### EXERCISE PROMPT
When you reach the line holding "Contacto (107, 32)" in the material below, return that line and each one after it, word for word, with the pictures dropped.

### GIVEN RECORDS
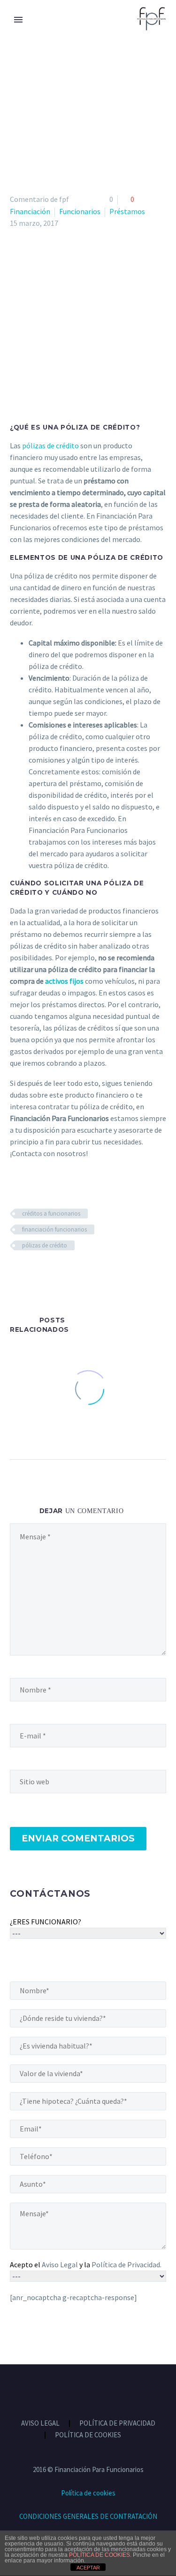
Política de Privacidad (126, 2264)
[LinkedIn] (70, 1273)
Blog (58, 32)
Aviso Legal (60, 2264)
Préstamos (127, 211)
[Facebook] (16, 1273)
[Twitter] (29, 1273)
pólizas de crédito (50, 445)
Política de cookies (88, 2492)
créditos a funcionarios (51, 1213)
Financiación (30, 211)
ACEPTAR (88, 2567)
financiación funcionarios (54, 1229)
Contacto (107, 32)
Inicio (20, 32)
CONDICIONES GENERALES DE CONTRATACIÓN (88, 2516)
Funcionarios (79, 211)
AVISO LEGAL (40, 2423)
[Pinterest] (43, 1273)
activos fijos (64, 981)
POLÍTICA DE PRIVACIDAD (117, 2423)
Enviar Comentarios (78, 1838)
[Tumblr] (57, 1273)
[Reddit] (84, 1273)
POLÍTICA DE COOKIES (88, 2435)
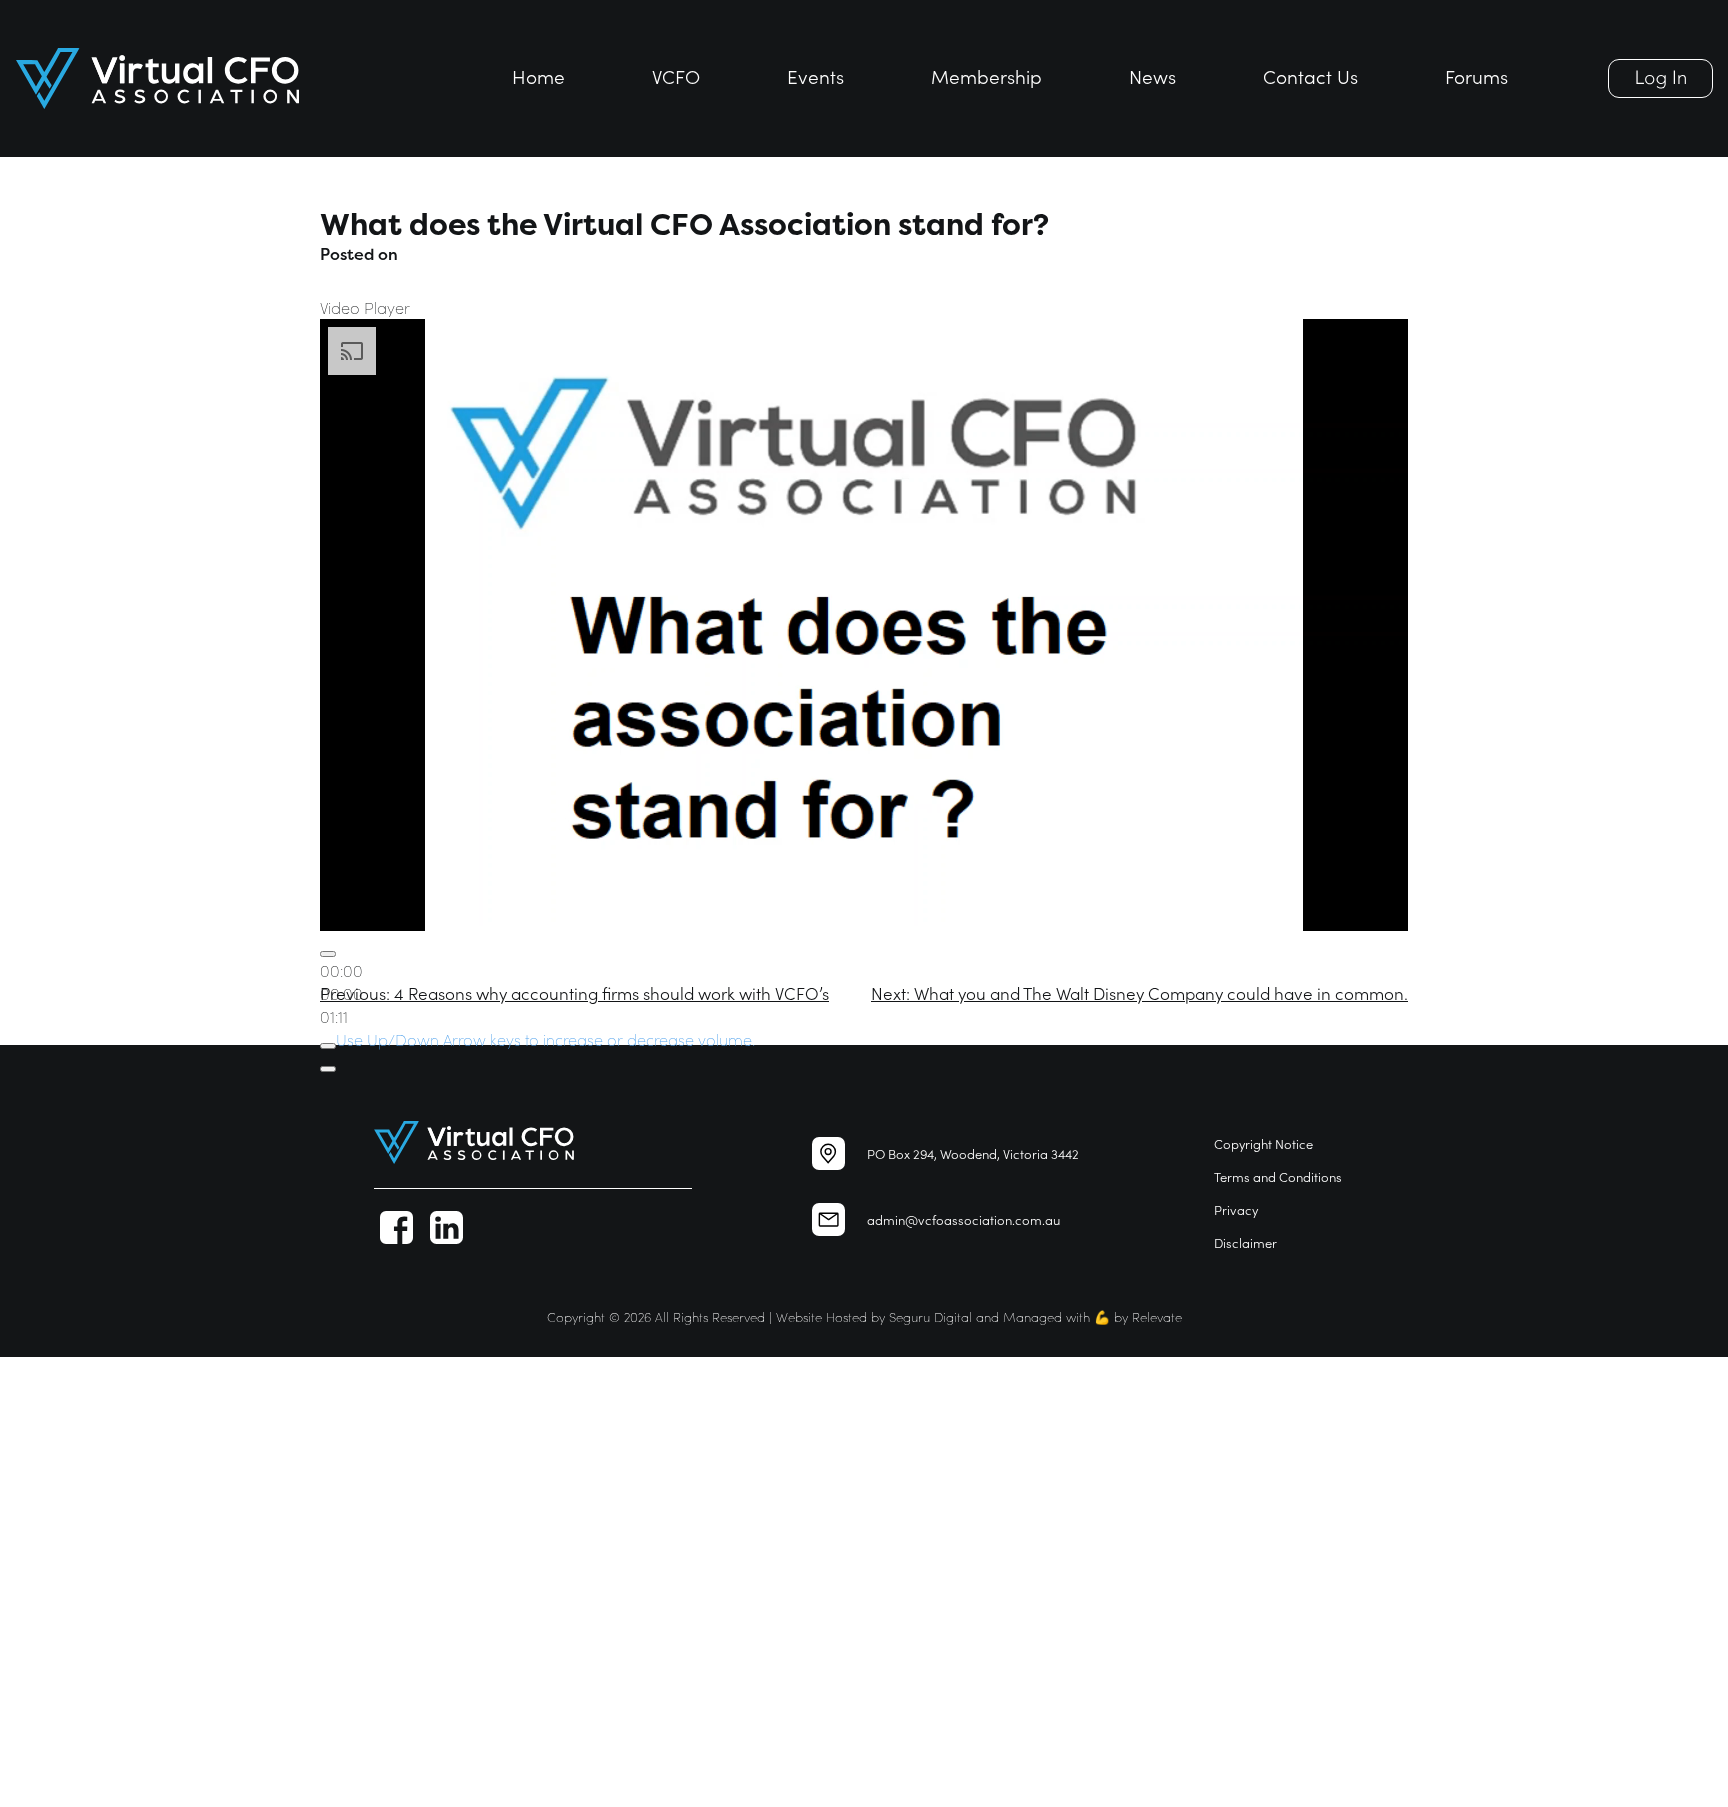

### WRITTEN SOLUTION
Contacto (107, 32)
Inicio (20, 32)
CONDICIONES GENERALES DE CONTRATACIÓN (88, 2516)
Funcionarios (79, 211)
AVISO LEGAL (40, 2423)
[Pinterest] (43, 1273)
activos fijos (64, 981)
POLÍTICA DE PRIVACIDAD (117, 2423)
Enviar Comentarios (78, 1838)
[Tumblr] (57, 1273)
[Reddit] (84, 1273)
POLÍTICA DE COOKIES (88, 2435)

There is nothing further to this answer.